ACTE CINQUIÈME - Scène IV



(TRIBOULET, BLANCHE.)

TRIBOULET(Un éclair passe ; il se lève et recule avec un cri frénétique.)
– Ma fille ! Ah ! Dieu ! ma fille ! Ma fille ! Terre et cieux ! c'est ma fille à présent !(Tâtant sa main.)
Dieu ! ma main est mouillée ! à qui donc est ce sang ? – Ma fille ! – Oh ! je m'y perds ! c'est un prodige horrible ! C'est une vision ! Oh ! non, c'est impossible, Elle est partie, elle est en route pour Évreux.(Tombant à genoux près du corps, les yeux au ciel.)
Ô mon Dieu ! n'est-ce pas que c'est un rêve affreux, Que vous avez gardé ma fille sous votre aile, Et que ce n'est pas elle, ô mon Dieu ?(Un second éclair passe et jette une vive lumière sur le visage pâle et les yeux fermés de Blanche.)
Si ! c'est elle ! C'est bien elle !(Se jetant sur le corps avec des sanglots.)
Ma fille ! enfant, réponds-moi, dis, Ils t'ont assassinée ! oh ! réponds ! oh ! bandits ! Personne ici, grand Dieu ! que l'horrible famille ! Parle-moi ! parle-moi ! ma fille ! ô ciel ! ma fille !
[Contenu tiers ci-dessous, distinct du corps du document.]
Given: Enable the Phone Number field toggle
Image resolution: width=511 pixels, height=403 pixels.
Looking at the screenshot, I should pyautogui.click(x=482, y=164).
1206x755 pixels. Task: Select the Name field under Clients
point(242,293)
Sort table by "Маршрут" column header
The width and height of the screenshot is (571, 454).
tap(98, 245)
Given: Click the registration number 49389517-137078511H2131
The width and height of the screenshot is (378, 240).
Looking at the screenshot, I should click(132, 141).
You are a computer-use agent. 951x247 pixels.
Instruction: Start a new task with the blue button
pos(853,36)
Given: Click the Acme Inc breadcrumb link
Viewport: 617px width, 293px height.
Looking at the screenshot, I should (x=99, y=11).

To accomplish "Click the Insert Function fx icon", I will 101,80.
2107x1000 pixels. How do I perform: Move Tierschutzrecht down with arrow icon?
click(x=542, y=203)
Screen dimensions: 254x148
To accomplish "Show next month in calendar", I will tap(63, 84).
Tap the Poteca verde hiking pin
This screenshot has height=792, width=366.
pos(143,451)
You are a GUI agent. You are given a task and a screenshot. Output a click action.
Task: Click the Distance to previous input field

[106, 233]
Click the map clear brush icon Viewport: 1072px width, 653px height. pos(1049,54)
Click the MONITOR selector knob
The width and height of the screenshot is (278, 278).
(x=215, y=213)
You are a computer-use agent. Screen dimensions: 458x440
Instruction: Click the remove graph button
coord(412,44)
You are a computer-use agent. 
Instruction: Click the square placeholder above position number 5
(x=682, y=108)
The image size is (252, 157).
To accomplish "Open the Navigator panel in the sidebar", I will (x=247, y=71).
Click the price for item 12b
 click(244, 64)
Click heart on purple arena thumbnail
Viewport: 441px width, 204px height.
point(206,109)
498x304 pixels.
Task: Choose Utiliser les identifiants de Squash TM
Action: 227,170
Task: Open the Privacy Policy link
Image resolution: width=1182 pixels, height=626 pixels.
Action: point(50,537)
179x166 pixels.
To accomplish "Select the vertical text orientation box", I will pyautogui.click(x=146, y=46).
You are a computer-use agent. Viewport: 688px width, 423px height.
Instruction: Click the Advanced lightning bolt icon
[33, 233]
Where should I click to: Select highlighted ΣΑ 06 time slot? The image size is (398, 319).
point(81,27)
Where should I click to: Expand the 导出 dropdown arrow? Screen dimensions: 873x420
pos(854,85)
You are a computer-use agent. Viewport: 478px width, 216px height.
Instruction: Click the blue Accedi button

BLANCHE(comme ranimée aux cris de son père, entr'ouvrant la paupière et d'une voix éteinte.)
Qui m'appelle ?

TRIBOULET(éperdu.)
Elle parle ! elle remue un peu ! Son cœur bat, son œil s'ouvre, elle est vivante, ô Dieu !

BLANCHE(Elle se relève à demi ; elle est en chemise, et tout ensanglantée, les cheveux épars. Le bas du corps, qui est resté vêtu, est caché dans le sac.)
Où suis-je ?

TRIBOULET(la soulevant dans ses bras.)
Mon enfant, mon seul bien sur la terre, Reconnais-tu ma voix ? m'entends-tu, dis ?

BLANCHE
Mon père !…

TRIBOULET
Blanche, que t'a-t-on fait ? quel mystère infernal ? – Je crains en te touchant de te faire du mal. Je n'y vois pas. Ma fille, as-tu quelque blessure ? Conduis ma main.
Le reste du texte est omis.